Car prices at Geise Buick ranged from $895 for a two-passenger roadster, to a top of the line, seven-passenger sedan for $2375. All prices were FOB Flint, Michigan. Prices on Cadillac, Buick, Hudson, and Essex were reduced, and most all other manufacturers were following suit to recover from the economic recession of 1921. It was a good year to buy an automobile.
It was noted that the ring-necked gulls had returned to the Mississippi River performing their aerial acrobatics to the delight of the fishermen. These birds’ winter near our town before returning north in the spring. They were listed as a protected species after being almost wiped out for their feathers, once in demand for women’s hats.
1920 Was a leap year, and traditionally women could ask a man to marry them during such a year. On New Year’s Day in 1920, the Daily Herald published a list of 250 eligible Quincy bachelors, available for matrimony. On January 1, 1921, they reported that only ten of that number had married. Undaunted, the newspaper printed a new list of men who were unmarried and available for the next leap year cycle. Perhaps they thought that a three-year lead time would produce better results. One couple did marry on New Years Day, 1921. Two players in the cast at the Bijou theatre married on stage between the first and second shows by Justice of the Peace, E. J. Bonney. The Bijou then offered $50 to any local couple who would marry on stage. There were no takers.
Sources:
“Bonney Marries Couple on Stage.” Quincy Daily Herald, 1 January 1921.

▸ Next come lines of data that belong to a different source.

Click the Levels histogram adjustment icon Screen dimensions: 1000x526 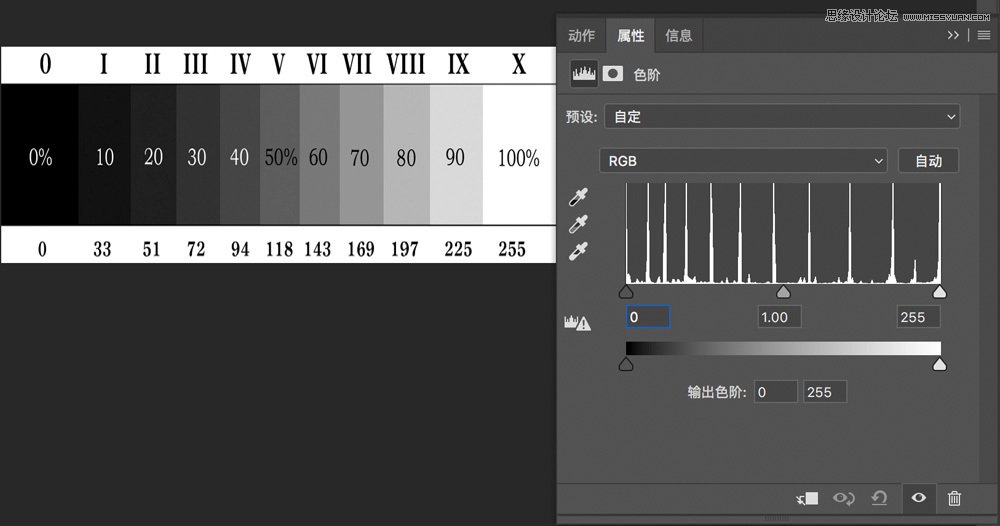(x=583, y=74)
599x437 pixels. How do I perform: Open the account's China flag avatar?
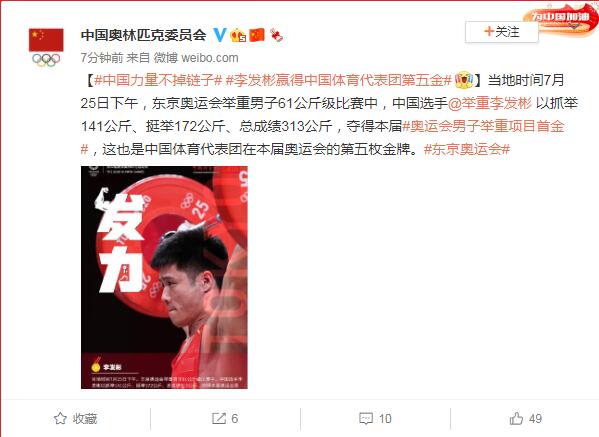click(46, 47)
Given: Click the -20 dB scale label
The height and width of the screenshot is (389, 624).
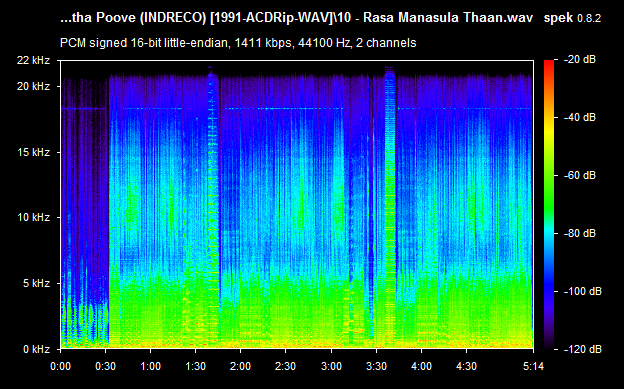Looking at the screenshot, I should [580, 60].
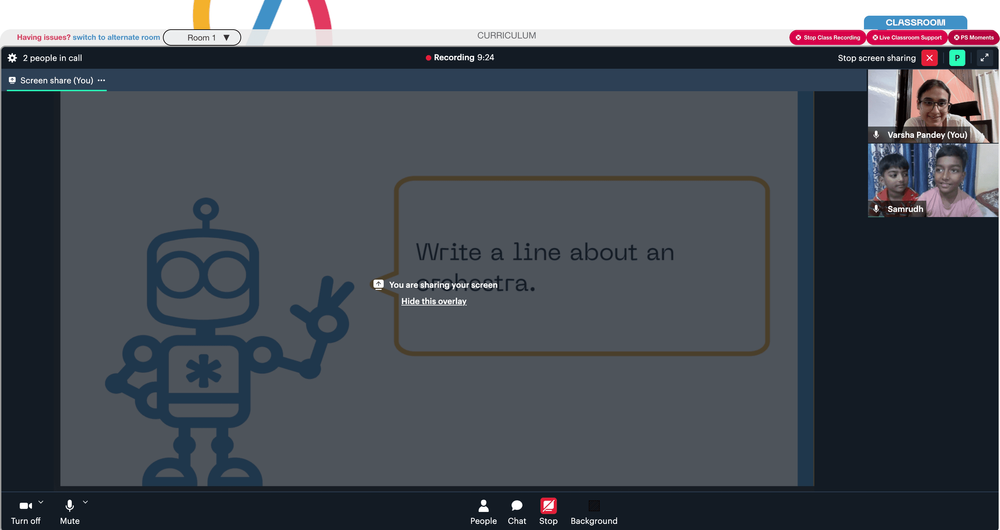Viewport: 1000px width, 530px height.
Task: Expand the microphone options chevron
Action: tap(85, 502)
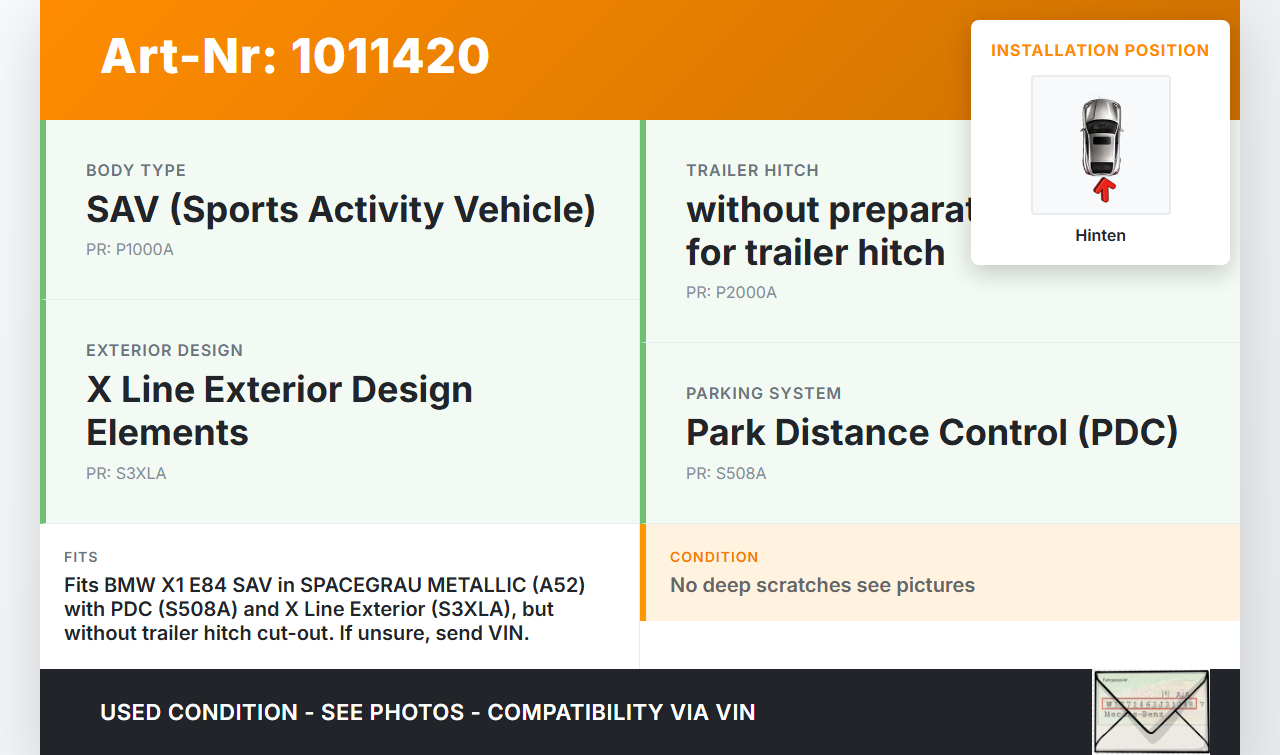
Task: Click the PR: S3XLA code
Action: point(126,474)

“Few Bachelors Leaped At in Glorious Year of 1920.” Quincy Daily Herald, 1 January 1921.
“Jazz Music’s Erotic Influence is Ruing Girls, Yarrow Says.” Quincy Daily Herald, 2 January 1922.
“John Barleycorn is Dead.” Quincy Daily Herald, 2 January 1922.
“Quincyans Give Royal Welcome to the Year 1922.” Quincy Daily Herald, 2 January 1922.
“Return of the Gulls.” Quincy Daily Herald, 1 January 1922.
“Several Auto Plants Slash Prices Again.” Quincy Daily Journal, 1 January 1922.
“Year Just Gone was Warmest in State’s History.” Quincy Daily Journal, 1 January 1922.
“Volstead Act not Very Dry.” Quincy Daily Herald, 2 January 1922.